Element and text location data

-*-*-

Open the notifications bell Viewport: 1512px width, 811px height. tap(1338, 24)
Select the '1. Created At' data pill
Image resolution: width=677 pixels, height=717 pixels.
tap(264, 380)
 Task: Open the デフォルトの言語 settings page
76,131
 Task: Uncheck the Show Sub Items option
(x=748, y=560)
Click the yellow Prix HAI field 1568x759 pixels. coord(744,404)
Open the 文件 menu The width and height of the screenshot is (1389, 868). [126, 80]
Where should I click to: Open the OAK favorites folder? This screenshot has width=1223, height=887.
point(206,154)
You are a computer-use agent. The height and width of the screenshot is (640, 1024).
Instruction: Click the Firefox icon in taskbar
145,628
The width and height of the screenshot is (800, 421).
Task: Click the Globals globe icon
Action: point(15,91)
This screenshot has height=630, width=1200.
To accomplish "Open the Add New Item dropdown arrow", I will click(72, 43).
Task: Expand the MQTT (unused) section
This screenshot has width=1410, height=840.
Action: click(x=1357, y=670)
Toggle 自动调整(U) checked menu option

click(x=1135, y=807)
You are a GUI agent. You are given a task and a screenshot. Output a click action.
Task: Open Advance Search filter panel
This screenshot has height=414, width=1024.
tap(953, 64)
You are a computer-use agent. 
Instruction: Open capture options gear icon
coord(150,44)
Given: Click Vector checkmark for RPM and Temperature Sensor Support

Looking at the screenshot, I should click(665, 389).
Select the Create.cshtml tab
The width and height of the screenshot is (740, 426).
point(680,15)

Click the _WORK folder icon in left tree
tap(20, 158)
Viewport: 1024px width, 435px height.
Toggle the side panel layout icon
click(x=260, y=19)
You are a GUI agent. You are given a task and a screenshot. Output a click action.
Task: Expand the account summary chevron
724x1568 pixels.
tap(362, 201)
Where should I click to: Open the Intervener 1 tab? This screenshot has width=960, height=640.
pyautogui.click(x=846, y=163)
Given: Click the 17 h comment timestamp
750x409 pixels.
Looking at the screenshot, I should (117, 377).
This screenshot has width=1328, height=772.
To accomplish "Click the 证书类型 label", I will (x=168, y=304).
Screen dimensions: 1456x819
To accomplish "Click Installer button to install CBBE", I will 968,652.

-*-*-

Short task:
Edit the rows above so that every occurrence of "This screenshot has" reads "The screenshot has", keeping all other text unchanged.

Finished answer:
Open the notifications bell Viewport: 1512px width, 811px height. tap(1338, 24)
Select the '1. Created At' data pill
Image resolution: width=677 pixels, height=717 pixels.
tap(264, 380)
 Task: Open the デフォルトの言語 settings page
76,131
 Task: Uncheck the Show Sub Items option
(x=748, y=560)
Click the yellow Prix HAI field 1568x759 pixels. coord(744,404)
Open the 文件 menu The width and height of the screenshot is (1389, 868). [126, 80]
Where should I click to: Open the OAK favorites folder? The screenshot has width=1223, height=887.
point(206,154)
You are a computer-use agent. The height and width of the screenshot is (640, 1024).
Instruction: Click the Firefox icon in taskbar
145,628
The width and height of the screenshot is (800, 421).
Task: Click the Globals globe icon
Action: point(15,91)
The screenshot has height=630, width=1200.
To accomplish "Open the Add New Item dropdown arrow", I will click(72, 43).
Task: Expand the MQTT (unused) section
The screenshot has width=1410, height=840.
Action: click(x=1357, y=670)
Toggle 自动调整(U) checked menu option

click(x=1135, y=807)
You are a GUI agent. You are given a task and a screenshot. Output a click action.
Task: Open Advance Search filter panel
The screenshot has height=414, width=1024.
tap(953, 64)
You are a computer-use agent. 
Instruction: Open capture options gear icon
coord(150,44)
Given: Click Vector checkmark for RPM and Temperature Sensor Support

Looking at the screenshot, I should click(665, 389).
Select the Create.cshtml tab
The width and height of the screenshot is (740, 426).
point(680,15)

Click the _WORK folder icon in left tree
tap(20, 158)
Viewport: 1024px width, 435px height.
Toggle the side panel layout icon
click(x=260, y=19)
You are a GUI agent. You are given a task and a screenshot. Output a click action.
Task: Expand the account summary chevron
724x1568 pixels.
tap(362, 201)
Where should I click to: Open the Intervener 1 tab? The screenshot has width=960, height=640.
pyautogui.click(x=846, y=163)
Given: Click the 17 h comment timestamp
750x409 pixels.
Looking at the screenshot, I should (117, 377).
The screenshot has width=1328, height=772.
To accomplish "Click the 证书类型 label", I will (x=168, y=304).
Screen dimensions: 1456x819
To accomplish "Click Installer button to install CBBE", I will 968,652.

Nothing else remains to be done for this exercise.